Some things I must do like empty the Bootsrap list of the IPFS config, add my own bootstrap, add my swarm file instead pass it from the compose (I may change it without to re run all the compose again - who knows?)

In the same way I need to make some adjusts in the Blockchain node to fit my needs.

In short, I must run some scripts before these components come up.

What I suggest is to allow to remove these pieces from the compose and run they "by hand". I don't know if I can do it using the override compose. By the way... why can't we just edit the compose instead using an override file? Is that possible to remove things from compose using the override file?

OR ....

Maybe you guys want to publish in some documents the step-by-step on how to build all the stack "by hand" ... from the docker pull to contract publishing ...all these things hidden by the FF-CLI so we may do more "granularity" ...

nguyer commented 8 months ago

Hi @icemagno, thanks for the suggestions.
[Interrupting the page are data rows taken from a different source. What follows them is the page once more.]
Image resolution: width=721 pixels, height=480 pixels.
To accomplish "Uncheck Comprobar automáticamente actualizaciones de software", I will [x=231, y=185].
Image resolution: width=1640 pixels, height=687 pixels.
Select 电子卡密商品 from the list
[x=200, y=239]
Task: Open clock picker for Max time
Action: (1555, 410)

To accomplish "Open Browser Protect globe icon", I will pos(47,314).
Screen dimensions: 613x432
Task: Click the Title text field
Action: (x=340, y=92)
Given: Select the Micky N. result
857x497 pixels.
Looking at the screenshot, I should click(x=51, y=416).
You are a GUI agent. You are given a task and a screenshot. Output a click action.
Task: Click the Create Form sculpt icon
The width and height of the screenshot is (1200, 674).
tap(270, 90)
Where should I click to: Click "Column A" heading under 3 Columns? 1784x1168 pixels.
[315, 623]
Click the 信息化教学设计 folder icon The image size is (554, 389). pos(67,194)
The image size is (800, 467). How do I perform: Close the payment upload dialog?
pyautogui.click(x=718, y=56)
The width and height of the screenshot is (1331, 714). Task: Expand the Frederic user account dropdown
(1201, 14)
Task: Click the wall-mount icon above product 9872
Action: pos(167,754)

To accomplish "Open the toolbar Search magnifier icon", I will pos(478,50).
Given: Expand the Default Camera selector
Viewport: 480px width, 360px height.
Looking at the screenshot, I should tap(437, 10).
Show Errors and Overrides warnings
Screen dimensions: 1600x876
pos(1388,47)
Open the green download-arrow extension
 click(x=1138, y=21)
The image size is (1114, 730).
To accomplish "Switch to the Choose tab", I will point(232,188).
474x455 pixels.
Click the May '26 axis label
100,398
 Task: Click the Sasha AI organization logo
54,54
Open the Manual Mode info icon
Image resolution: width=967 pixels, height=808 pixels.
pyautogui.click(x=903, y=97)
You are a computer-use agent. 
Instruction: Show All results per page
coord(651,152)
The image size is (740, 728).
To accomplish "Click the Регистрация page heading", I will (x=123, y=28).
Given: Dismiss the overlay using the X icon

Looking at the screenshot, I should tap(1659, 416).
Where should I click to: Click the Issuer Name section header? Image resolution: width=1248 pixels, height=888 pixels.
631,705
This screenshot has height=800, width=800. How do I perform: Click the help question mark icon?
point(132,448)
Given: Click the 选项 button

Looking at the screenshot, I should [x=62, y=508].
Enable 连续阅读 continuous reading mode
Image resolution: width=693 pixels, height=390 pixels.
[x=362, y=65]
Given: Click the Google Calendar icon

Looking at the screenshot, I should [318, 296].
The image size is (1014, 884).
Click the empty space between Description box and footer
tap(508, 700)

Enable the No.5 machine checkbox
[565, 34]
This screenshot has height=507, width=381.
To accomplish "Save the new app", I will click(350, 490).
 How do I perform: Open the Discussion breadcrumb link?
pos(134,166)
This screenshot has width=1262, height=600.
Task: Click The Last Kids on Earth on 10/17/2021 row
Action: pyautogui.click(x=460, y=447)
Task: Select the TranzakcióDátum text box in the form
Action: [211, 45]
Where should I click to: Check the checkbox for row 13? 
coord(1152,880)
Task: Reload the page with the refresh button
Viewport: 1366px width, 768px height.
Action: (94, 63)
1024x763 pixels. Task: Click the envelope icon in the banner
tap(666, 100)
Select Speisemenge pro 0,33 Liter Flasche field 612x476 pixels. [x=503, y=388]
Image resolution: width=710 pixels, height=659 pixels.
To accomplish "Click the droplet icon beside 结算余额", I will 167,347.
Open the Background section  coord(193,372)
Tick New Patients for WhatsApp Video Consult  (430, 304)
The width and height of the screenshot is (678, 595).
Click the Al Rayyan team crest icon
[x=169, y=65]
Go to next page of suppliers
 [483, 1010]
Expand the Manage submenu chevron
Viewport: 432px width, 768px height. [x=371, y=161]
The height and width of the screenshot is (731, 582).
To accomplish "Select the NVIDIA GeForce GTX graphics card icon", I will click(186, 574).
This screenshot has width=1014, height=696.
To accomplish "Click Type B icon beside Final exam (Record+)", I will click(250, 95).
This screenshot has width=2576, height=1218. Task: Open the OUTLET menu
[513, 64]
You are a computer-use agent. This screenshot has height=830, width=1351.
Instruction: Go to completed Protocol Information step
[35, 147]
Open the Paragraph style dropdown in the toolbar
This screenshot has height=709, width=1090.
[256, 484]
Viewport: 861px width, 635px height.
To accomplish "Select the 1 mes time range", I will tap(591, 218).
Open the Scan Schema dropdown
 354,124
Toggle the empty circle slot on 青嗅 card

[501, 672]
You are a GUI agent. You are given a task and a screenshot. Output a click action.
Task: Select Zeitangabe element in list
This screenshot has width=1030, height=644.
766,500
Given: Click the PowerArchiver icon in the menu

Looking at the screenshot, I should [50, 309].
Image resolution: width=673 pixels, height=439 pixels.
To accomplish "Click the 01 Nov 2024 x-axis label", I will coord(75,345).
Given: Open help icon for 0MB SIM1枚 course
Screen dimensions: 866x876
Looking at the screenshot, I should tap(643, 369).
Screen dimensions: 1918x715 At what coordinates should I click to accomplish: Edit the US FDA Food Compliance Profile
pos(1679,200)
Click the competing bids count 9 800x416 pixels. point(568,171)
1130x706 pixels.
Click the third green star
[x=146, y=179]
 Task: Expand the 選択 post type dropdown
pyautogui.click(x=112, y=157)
If you're at the point of needing fine grained control of your configuration and needing to integrate FireFly with existing external systems, it sounds like you're ready to move beyond a local development environment built with the FireFly CLI.

The goal of the FireFly CLI is to give developers a complete local stack so they can build apps that use FireFly's API. It's not intended to be an end-all-be-all orchestration tool for FireFly. It's also not our intent to "hide" anything behind the FireFly CLI. The source is open so you can read exactly what it does to set everything up. You can also turn on --verbose logging and see exactly what commands its running to set up and configure the containers.

If you're looking for a way to set up a more long lived environment I would suggest using Kubernetes for orchestration. We also provide helm charts as an example of how you might deploy FireFly in a Kubernetes environment: https://github.com/hyperledger/firefly-helm-charts

Note: these charts are a bit difficult to use (in my opinion) at the moment and I'm working on adding some significant new functionality to them. Should have some updated charts here soon.

icemagno commented 8 months ago

Uh.. many thanks. Sorry if my "hidding" sounds like something bad or proposital. I mean in sense of facility.

I will try the verbose to check if I can reproduce the process.

The CLI is a great tool. Unfortunately we do not have ( from FF ) a documented way to deploy the stack piece by piece in a multi server environment with some pieces already running ( well.. I can't find any ).

But I think you will give much more power to the CLI if you allow us to change ( including deleting ) things in the compose without using the override file.

nguyer commented 8 months ago

No problem 🙂

The local docker set up is a bit complex because part of the config needs to be written, processes started up, the a contract gets deployed, and the address of that contract has to be added to the config, and then have processes restart to pick up the change.

The docker-compose.yml file is generated and re-generated at one or two points during the first start which is why it can't be edited directly, because it would just get overwritten again.

icemagno commented 8 months ago

Hum... complex indeed. Now I see. Well I'll see what I can do. Thanks again. I think nothing can be done right now so you can close if you want.

icemagno commented 8 months ago

@nguyer But... can't we even remove some components like, besu or ipfs from compose? It will be helpful if FF CLI can make assumptions if these elements are already there. Obviously we MUST respect container names and ports to the evmconnector, signer and core be sure they are there.... I mean, if I already have an IPFS node up and running, the compose just ignore it own and use mine. All I must do is respect same address and port expected by FF CLI...

And things like gas to publish contracts must be kept in mind. Mine is gas free so I may have no problem with this.

I think this may help a lot.

My blockchain is permissioned and I having a lot of trouble to adjust these things.